Un grupo de mujeres que vienen de lavar ropa pasa por la mitad de la fonda, después lo hace una tropilla de muchachas con niños pequeños y luego la gallada de los niños más grandecitos. Descubro entonces que el pueblo está repartido en dos asentamientos, uno a cada lado del local. De repente, Don Eleuperio, su sobrino y otro señor que nos acompaña, se despiden a la llegada de una guapireña, un bote de comercio que vende todo tipo de baratijas. 

Quedamos los soldados y yo, en medio del bochorno del medio día, embotados por los tragos de charuco, esperando a los de la lancha. Estos llegan un rato después, achicharrados por el sol y muertos de hambre. Preparamos sánduches para todos y, ante la falta de un vaso para tomar el jugo que hemos llevado ya preparado, el teniente Lancheros baja al bote y trae la parte de atrás de la linterna.

-Estas cosas las hacen pensando en todo- dice con una sonrisa que responde en parte al orgullo inquebrantable de su ingenio, y en parte al uso que se le ha dado a aquel objeto en horas de la mañana.

Compartimos la comida con los muchachos del pueblo y nos tomamos fotos con ellos.

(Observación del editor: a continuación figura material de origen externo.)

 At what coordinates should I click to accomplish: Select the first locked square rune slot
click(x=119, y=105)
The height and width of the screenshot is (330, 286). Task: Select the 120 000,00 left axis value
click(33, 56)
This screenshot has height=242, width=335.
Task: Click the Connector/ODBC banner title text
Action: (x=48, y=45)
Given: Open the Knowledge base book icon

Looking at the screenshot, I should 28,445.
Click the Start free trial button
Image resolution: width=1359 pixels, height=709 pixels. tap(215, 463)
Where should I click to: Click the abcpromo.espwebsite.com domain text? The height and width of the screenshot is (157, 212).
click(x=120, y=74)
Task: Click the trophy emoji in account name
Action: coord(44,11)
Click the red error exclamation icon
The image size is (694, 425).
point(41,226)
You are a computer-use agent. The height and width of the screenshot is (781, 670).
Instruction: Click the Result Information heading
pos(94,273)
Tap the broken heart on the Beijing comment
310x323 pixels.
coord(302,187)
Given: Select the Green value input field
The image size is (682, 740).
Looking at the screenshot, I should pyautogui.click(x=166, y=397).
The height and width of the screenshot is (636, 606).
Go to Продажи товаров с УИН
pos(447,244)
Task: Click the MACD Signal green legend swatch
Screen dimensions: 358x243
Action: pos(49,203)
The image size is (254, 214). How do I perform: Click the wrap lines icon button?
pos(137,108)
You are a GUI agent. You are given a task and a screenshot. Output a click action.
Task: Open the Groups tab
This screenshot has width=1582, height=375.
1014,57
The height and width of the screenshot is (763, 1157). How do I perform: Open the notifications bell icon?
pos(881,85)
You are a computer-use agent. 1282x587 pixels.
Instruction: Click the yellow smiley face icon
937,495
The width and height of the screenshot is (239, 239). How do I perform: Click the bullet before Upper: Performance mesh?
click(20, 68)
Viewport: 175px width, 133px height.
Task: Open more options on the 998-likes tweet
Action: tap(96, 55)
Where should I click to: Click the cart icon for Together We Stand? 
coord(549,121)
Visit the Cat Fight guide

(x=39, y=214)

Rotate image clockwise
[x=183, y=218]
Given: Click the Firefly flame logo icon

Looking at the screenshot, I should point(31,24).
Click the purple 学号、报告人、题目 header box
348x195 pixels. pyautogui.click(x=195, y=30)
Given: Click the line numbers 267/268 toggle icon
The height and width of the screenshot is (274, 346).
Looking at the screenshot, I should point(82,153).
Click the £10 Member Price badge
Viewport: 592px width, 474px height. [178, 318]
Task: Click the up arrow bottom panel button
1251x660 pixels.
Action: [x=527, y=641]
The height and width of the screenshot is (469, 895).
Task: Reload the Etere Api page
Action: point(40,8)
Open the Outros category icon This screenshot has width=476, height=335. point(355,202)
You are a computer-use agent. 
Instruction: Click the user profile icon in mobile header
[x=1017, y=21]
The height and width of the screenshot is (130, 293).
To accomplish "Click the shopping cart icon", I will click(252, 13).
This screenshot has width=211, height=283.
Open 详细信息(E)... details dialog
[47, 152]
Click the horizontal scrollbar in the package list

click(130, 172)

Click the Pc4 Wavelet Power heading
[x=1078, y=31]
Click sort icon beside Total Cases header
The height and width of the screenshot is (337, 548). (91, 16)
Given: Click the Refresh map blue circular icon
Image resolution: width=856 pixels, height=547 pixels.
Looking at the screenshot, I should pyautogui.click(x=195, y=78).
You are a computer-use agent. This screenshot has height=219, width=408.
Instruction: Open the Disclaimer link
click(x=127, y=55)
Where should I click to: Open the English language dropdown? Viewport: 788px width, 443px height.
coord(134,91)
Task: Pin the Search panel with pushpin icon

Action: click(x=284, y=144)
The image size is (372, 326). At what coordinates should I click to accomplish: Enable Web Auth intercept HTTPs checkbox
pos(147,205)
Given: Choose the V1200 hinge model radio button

El regreso, a favor de la corriente, da tiempo para armar el rompecabezas de sucesos que desde hace más de cuatro décadas han determinado la compleja situación de una región apartada y selvática, cuya fragilidad no ha sido del todo entendida en términos ambientales, ni mucho menos sociales. Lo que empezó como un pequeño canal para trasportar madera, es hoy una fuente de problemas de una magnitud todavía desatendida, y sin duda una más de las fuentes de inestabilidad social que sirve de terreno abonado para la llegada del comercio de especies ilegales, con las consecuencias ya conocidas.